3-No one should have to defend their humanity at every single step, repeatedly and constantly.
4- Privilege is invisible to those who have it
This book is written by Angie Thomas, an American young adult author. The hate u give by Angie Thomas calls out issues such as police brutality, and racism. It is Angie Thomas’s debut novel. This novel is inspired by the Black Lives Matter Movement. This emotional novel, inspired by volatile race relations in America today, explores the importance of family relations, friendship, identity, and the courage to seek justice.
It was published in early 2017, and was among the bestseller book in the USA and stayed there for a year. This book also won the 2018 Waterstones children’s book prize. The book was recognized in 2018 by the American Library Association with the William C. Morris Award for best debut book for teens, the Coretta Scott King Award for the best novel by an African-American author for children, and was an honor book for the Michael L. Printz Award for best novel for teens. It has now sold more than 2 million copies globally. Last year, a film adaptation was released, based on this novel, which has been a critical and commercial success.
It is a story of sixteen-year-old Starr Carter, a black girl and an expert at navigating the two worlds, one where she lives in at the Garden Heights, her black neighborhood, and the other at Williamson Prep, her suburban, mostly white high school, where she is one of the two black people in her grade. This is a powerful novel about one girl’s struggle for justice. The story starts with Starr going to a party in her neighborhood with her half brother, Seven’s sister Kenya. Starr feels lonely at the party and ends up reconnecting with her old childhood best friend Khalil. Khalil drives Starr home, that’s when Khalil and Starr are pulled over by a white police officer with the badge number One-Fifteen. One-Fifteen orders Khalil to come out of the car and starts searching for him. White police officer commands Khalil not to move and returns to his car. Khalil opens the door to check on Starr, where the police officer fires three shots at Khalil. Khalil was unarmed. Khalil’s death became national news, where he was being called a thug, possible drug dealer and gangbanger. His death becomes justified in the eyes of many people, including one of Starr’s best friends at school. People talk about how Khalil seems to be a drug dealer or how he was talking back to the police officer or how he would have been a bigger threat. But it was all baseless and did not matter as the police officer barely knew his name, and no drugs were found on him or in the car.

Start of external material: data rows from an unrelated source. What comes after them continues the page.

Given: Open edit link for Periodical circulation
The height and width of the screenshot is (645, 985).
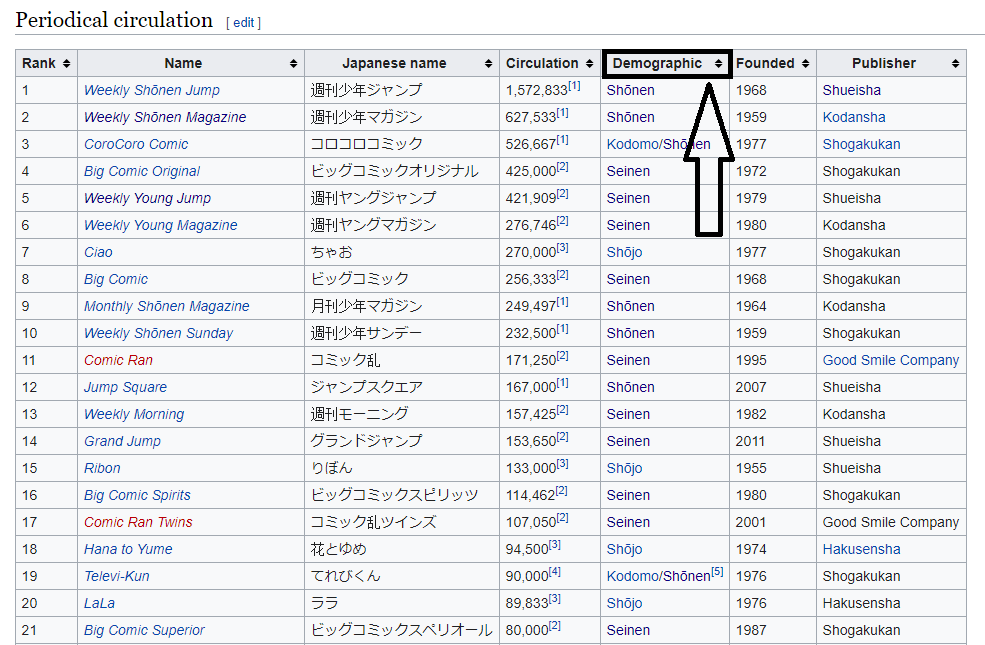Looking at the screenshot, I should tap(243, 22).
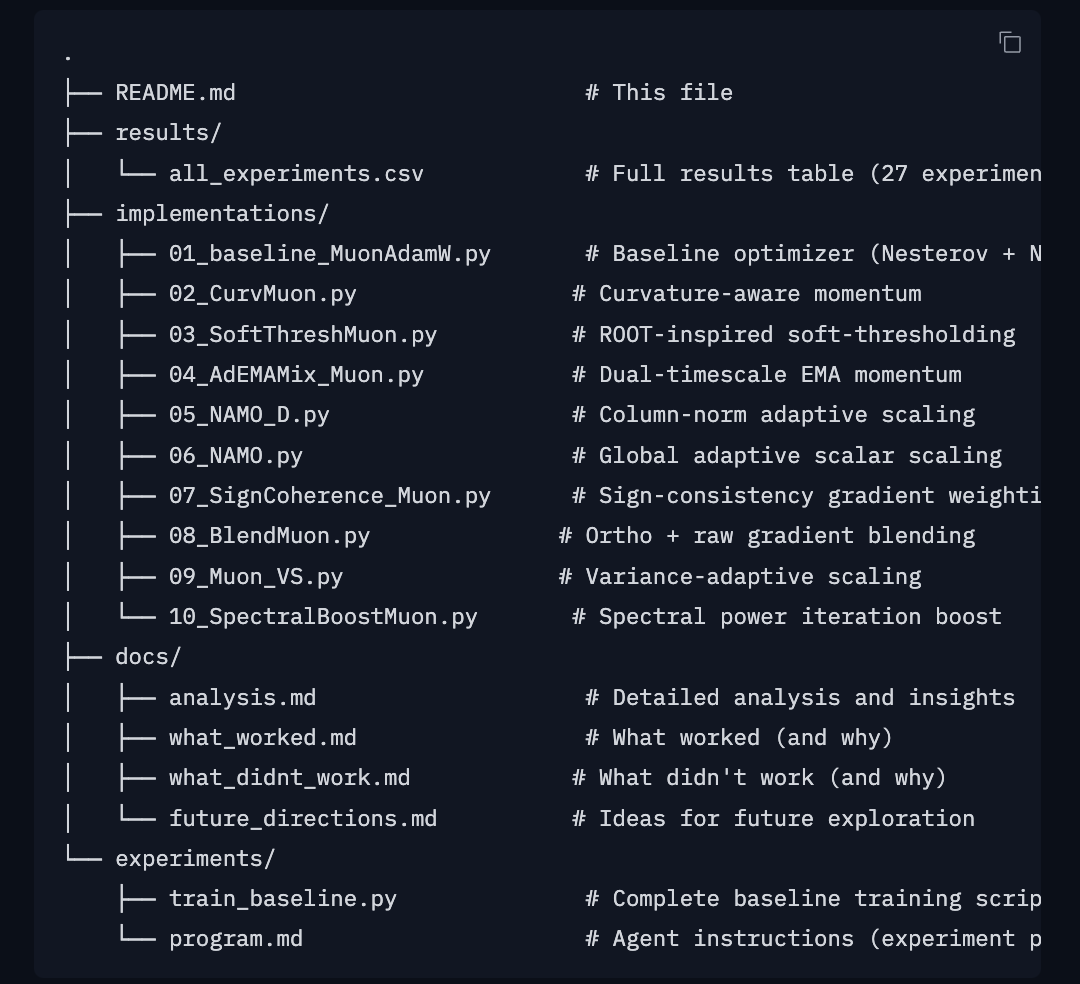1080x984 pixels.
Task: Click the copy code icon
Action: pos(1010,42)
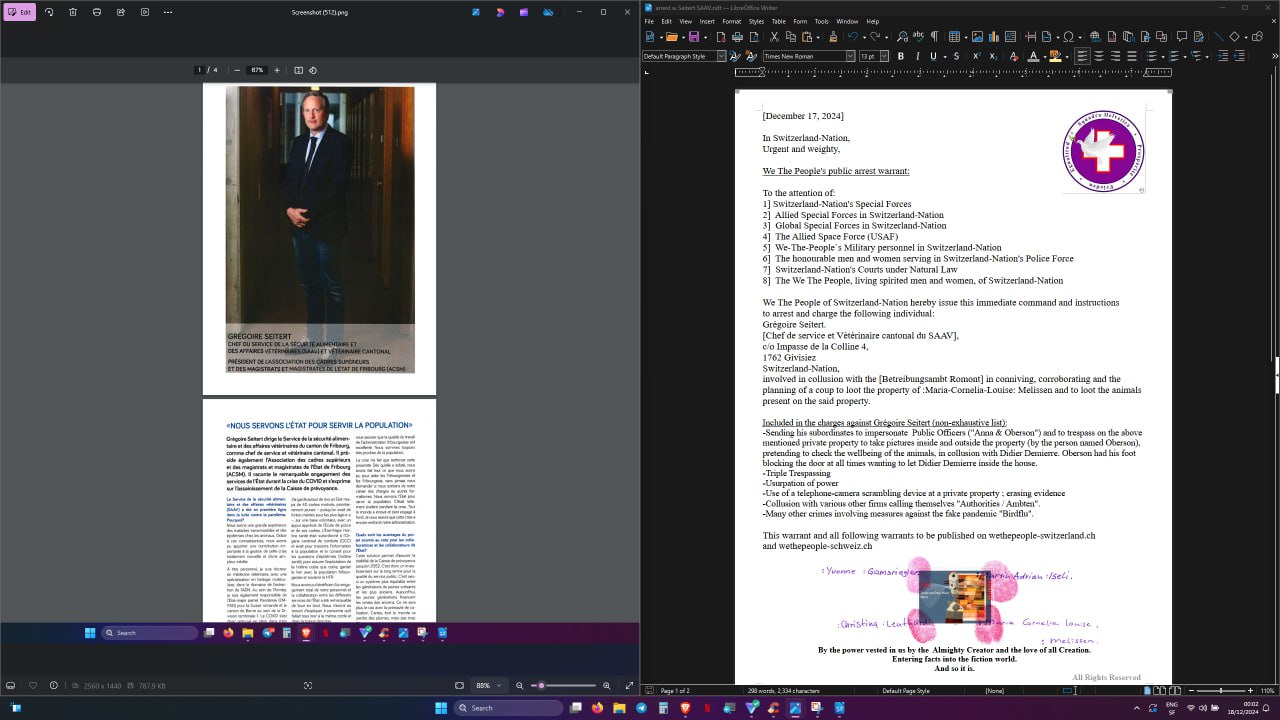Open the Format menu in Writer
The height and width of the screenshot is (720, 1280).
(x=731, y=21)
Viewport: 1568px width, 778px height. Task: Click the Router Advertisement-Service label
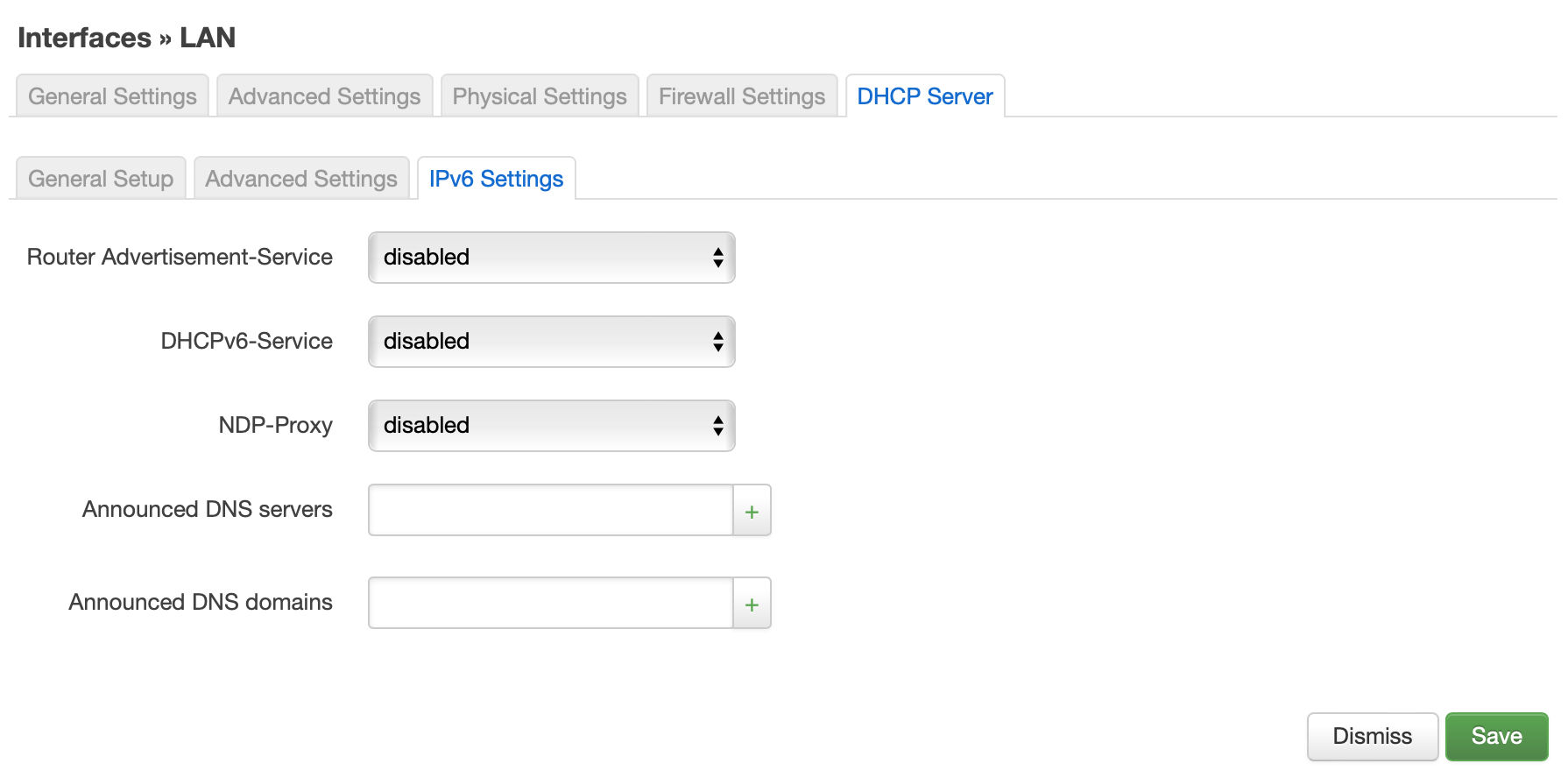180,257
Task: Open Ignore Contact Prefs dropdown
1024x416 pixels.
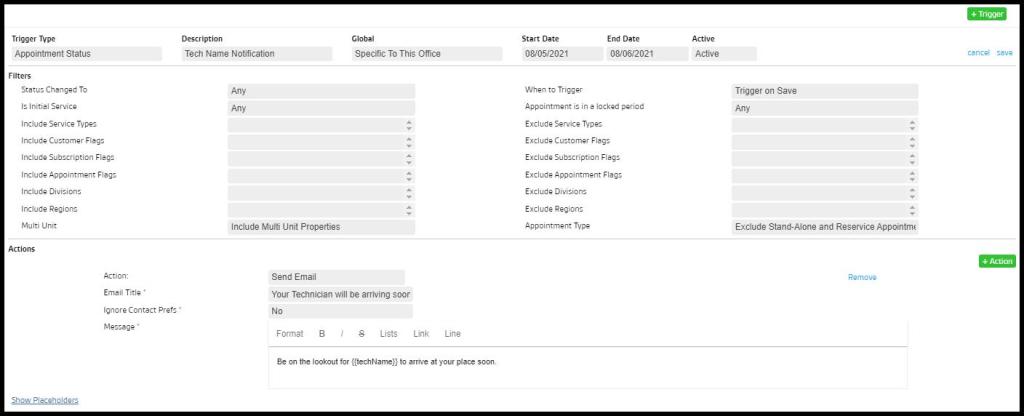Action: pyautogui.click(x=340, y=311)
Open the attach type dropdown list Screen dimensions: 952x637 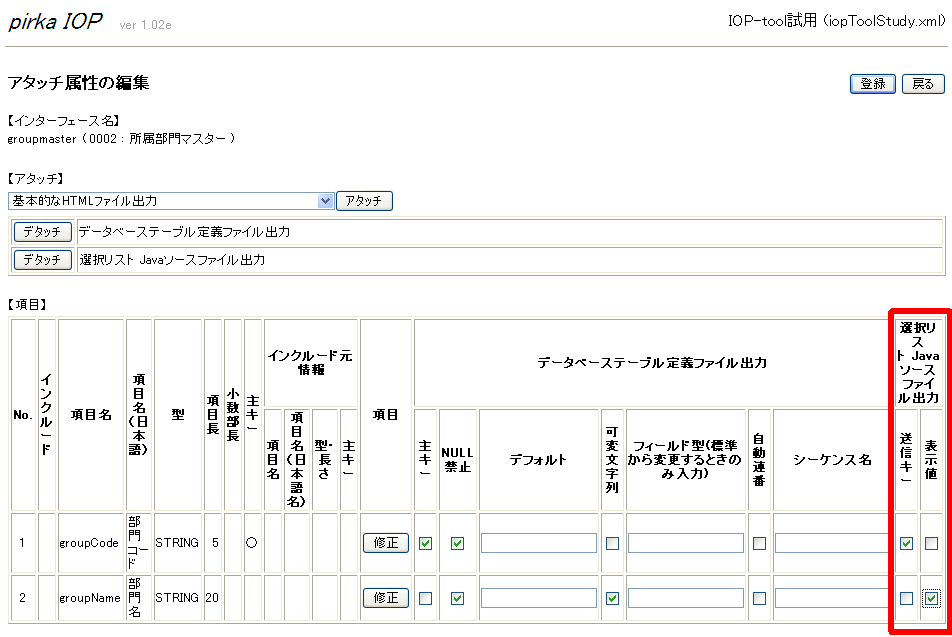(324, 201)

There are other characters too in the novel like Starr’s father Maverick, who runs a grocery store. Her mother, who is caring but also a tough mother. Other characters mentioned in the book are Starr’s uncle, her half older brother Seven, and her younger brother Sekani.
After this incident, the book follows the growth of Starr from being an introverted girl who was afraid to speak up against racism and stereotypes starts embracing things for how they are, and becomes someone who stands up against evil and wrong and is not afraid to stand up for what’s right. It tries to highlight that the words or comments that we make unintentionally or are not said in a racist sense can affect someone entirely negatively.
“What’s the point of having a voice if you’re gonna be silent in those moments you shouldn’t be?”
A thoughtful, honest, and powerful book about Racism and Justice. This book was truly phenomenal. It is educational in knowing what is happening in today’s world. It is excellent in writing, and storytelling focusing majorly on Black Lives Matter. Highly recommended reading this book, readers won’t be disappointed.